El día martes, a las cuatro de la tarde, tal y como lo había solicitado Don Manuel, el regidor Fernando de la Mora se encontraba siendo recibido en la residencia Cohene. Ambos caballeros se encontraban sentados uno al lado del otro, con una taza de cocido recién hecho, servido por Catalina, quién volvió a dejarlos solos cuando regresó a la cocina. Fue el padre de Josefa quién rompió el silencio luego de unos minutos.
— Tengo entendido que ha venido usté, cuando no me encontraba en la casa. Y que ha solicitado esta reunión para hablar conmigo, respecto a mi hija.

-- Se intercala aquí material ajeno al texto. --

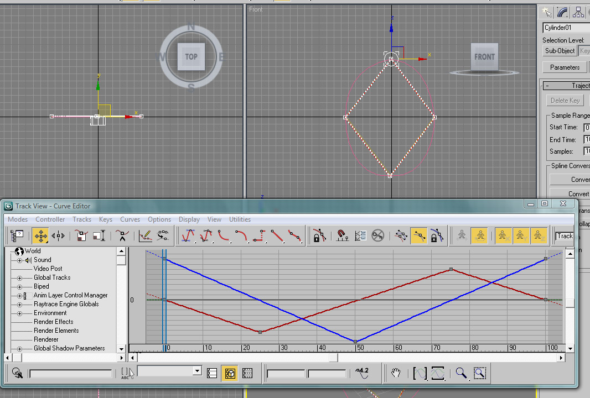The image size is (590, 398).
Task: Set tangents to Step
Action: tap(260, 236)
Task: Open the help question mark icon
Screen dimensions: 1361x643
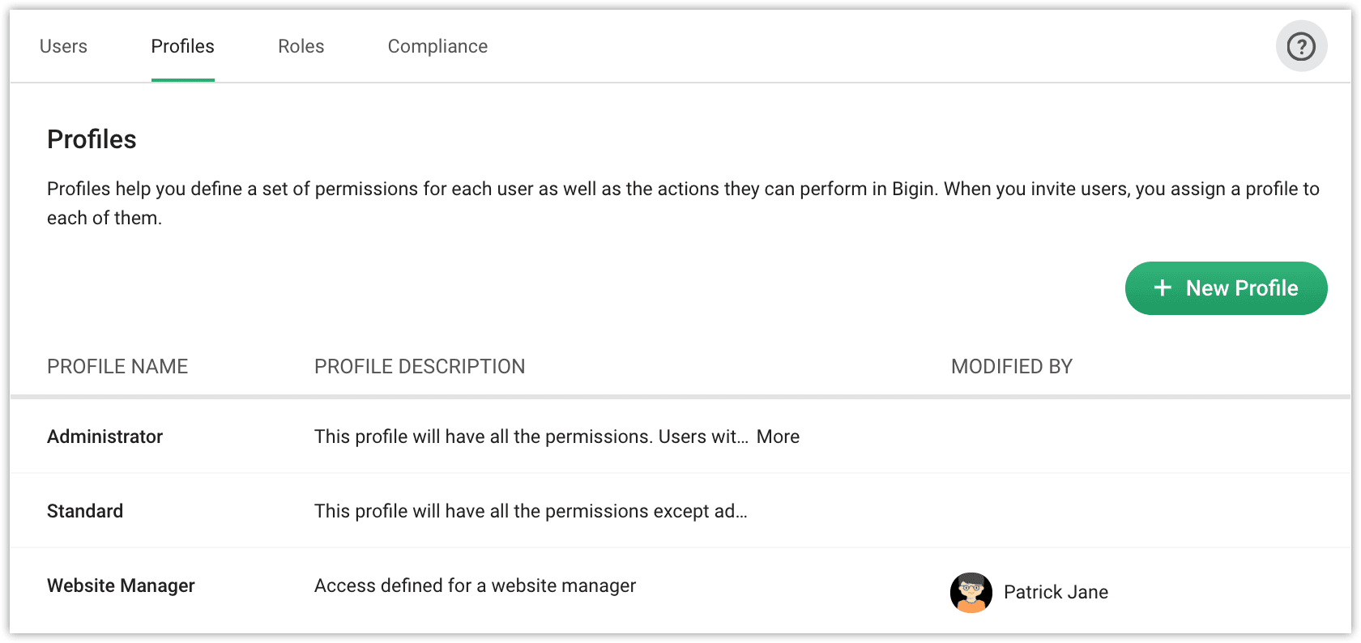Action: click(x=1301, y=46)
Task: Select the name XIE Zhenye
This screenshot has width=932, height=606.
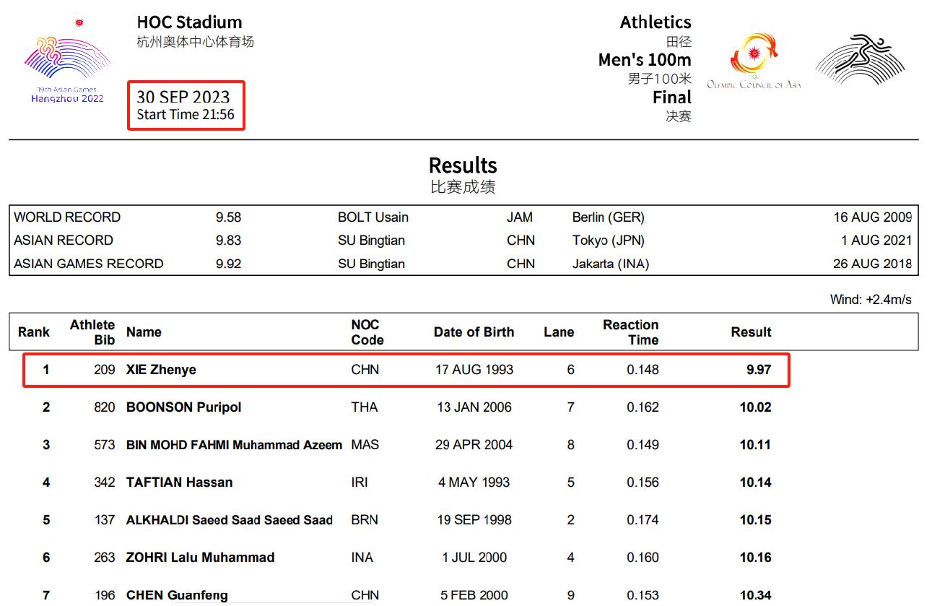Action: (x=161, y=370)
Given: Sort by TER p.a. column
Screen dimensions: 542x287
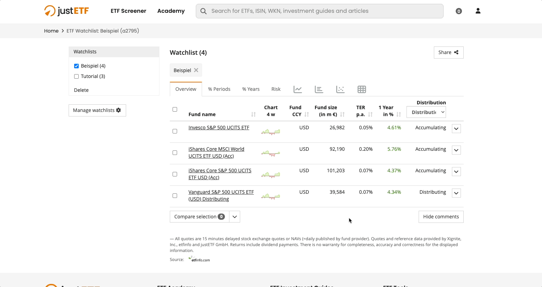Looking at the screenshot, I should pyautogui.click(x=370, y=114).
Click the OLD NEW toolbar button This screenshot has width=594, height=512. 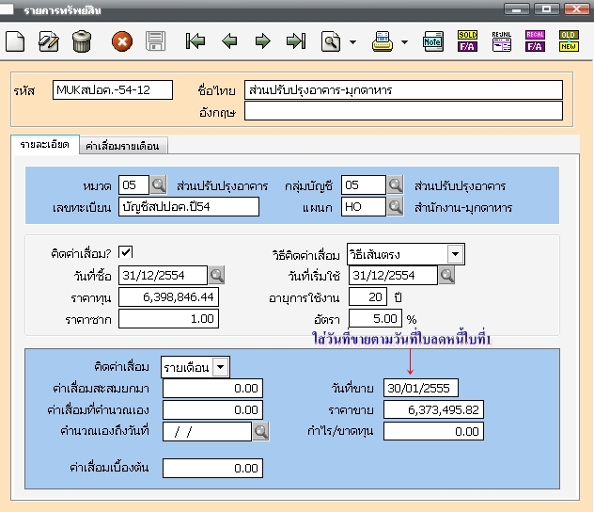(569, 41)
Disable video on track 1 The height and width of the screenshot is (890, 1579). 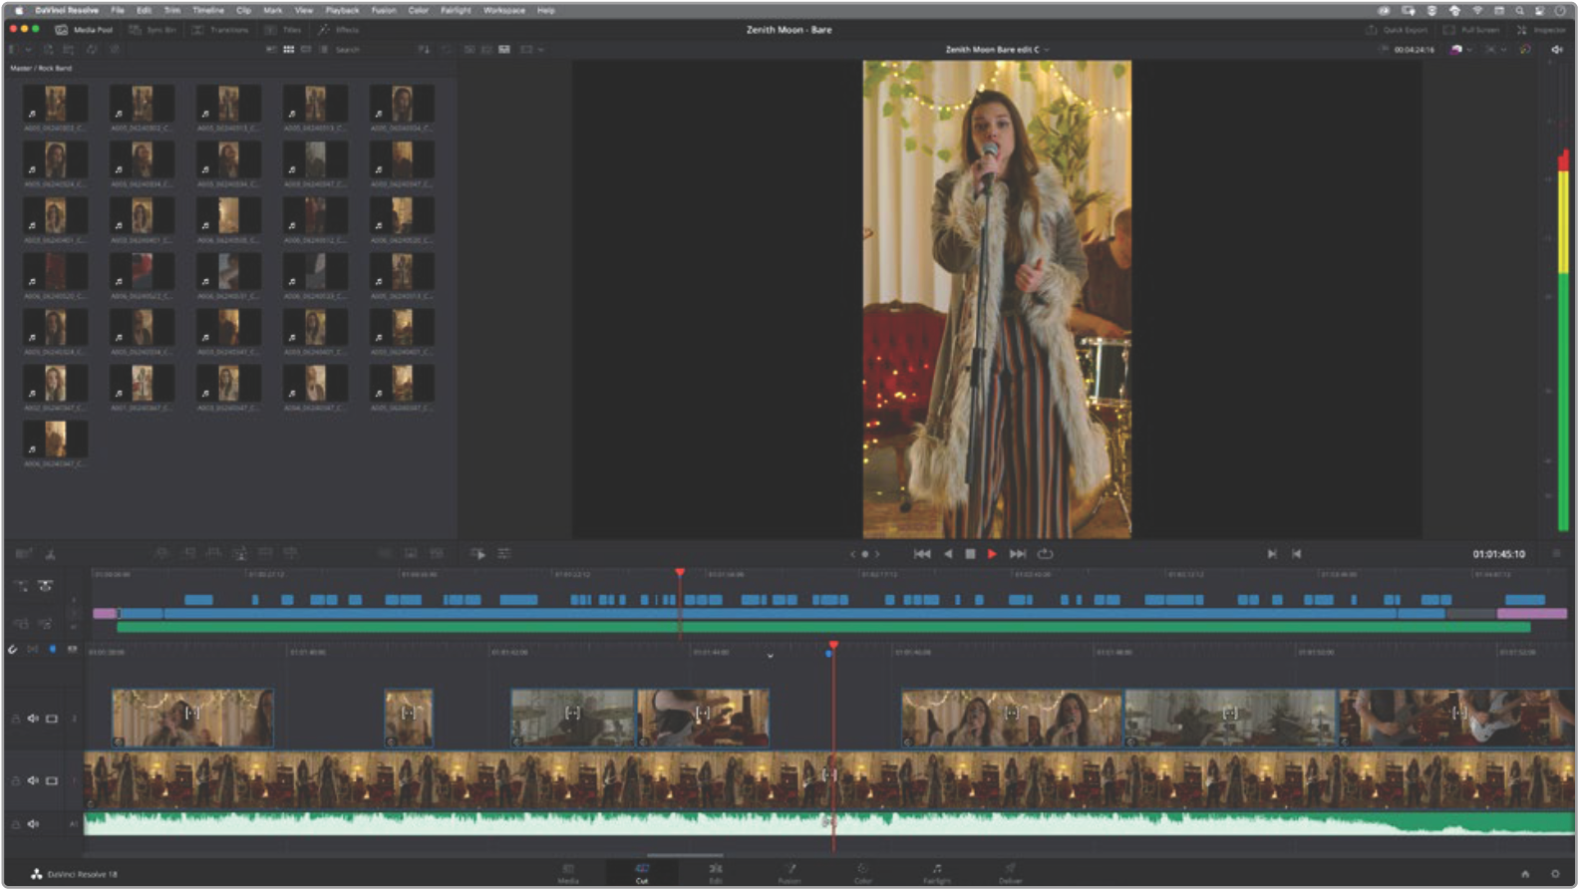click(52, 781)
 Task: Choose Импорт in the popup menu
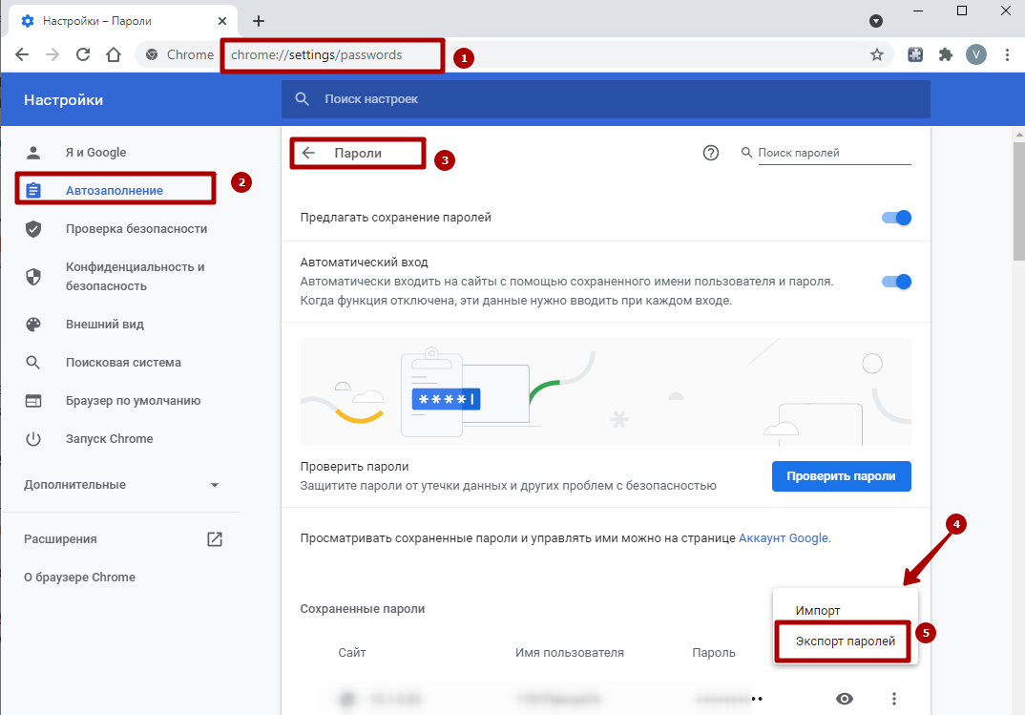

— Así es Don Manuel, disculpe por haber venido sin invitación, no fue mi intención faltarle el respeto. Y si, quería hablar con usté para que pudiera concederme el permiso de cortejar a su hija —. Respondió Fernando con total calma y seguridad.
— Dígame una cosa, antes de responder esa pregunta, ¿Por qué cree usté que debo concederle tal demanda? ¿Es usted digno de merecer el corazón de mi hija? ¿Por qué confiaría en la palabra de un hombre que por las noches se acompaña de distintas mujeres o prefiere una copa de vino en exceso? ¿Por qué confiaría en usté, dígame? —, exigió el hombre dejando a un lado su bebida para luego mirarlo a los ojos y cruzar sus brazos sobre su pecho.
— Porque le daré mi palabra de honor, de que, en mi vida, nunca más habrá otra mujer que no sea su hija. La única que ha logrado cautivarme con esa mirada y con la que pienso casarme, Don Manuel—. Fernando habló con tal convicción, que en su mirada solo había certeza. Parecía haber persuadido de alguna manera, pero lo cierto era que esas palabras fueron suficientes para ser considerado.
— Me gusta su franqueza, su total confianza. Sepa usté que Josefa es mi única hija, es lo más valioso que tenemos mi esposa y yo. Y si le diera la oportunidad, no habrá margen de error que se le pueda perdonar, porque no permitiré que mi hija sufra, jamás.
—Tenga por seguro, que eso nunca ocurrirá —, respondió Fernando levantándose, y Don Manuel lo siguió después —. En mis manos estará la felicidad de su hija, se lo juro. Muchas gracias por recibirme en su casa, por permitirme acercarme a su hija, señor.
— Será bienvenido, siempre y cuando cumpla con su palabra. No lo olvide.
Fernando salió de la casa satisfecho con el encuentro que tuvo, con la conversación que se dio entre él y, el padre de Josefa. Aunque no tuvo la oportunidad de verla, supo que si podría hacerlo de ahora en adelante. Sobre todo, sabía que lograría conquistar el corazón de ese ángel que lo enamoró con tal solo una mirada.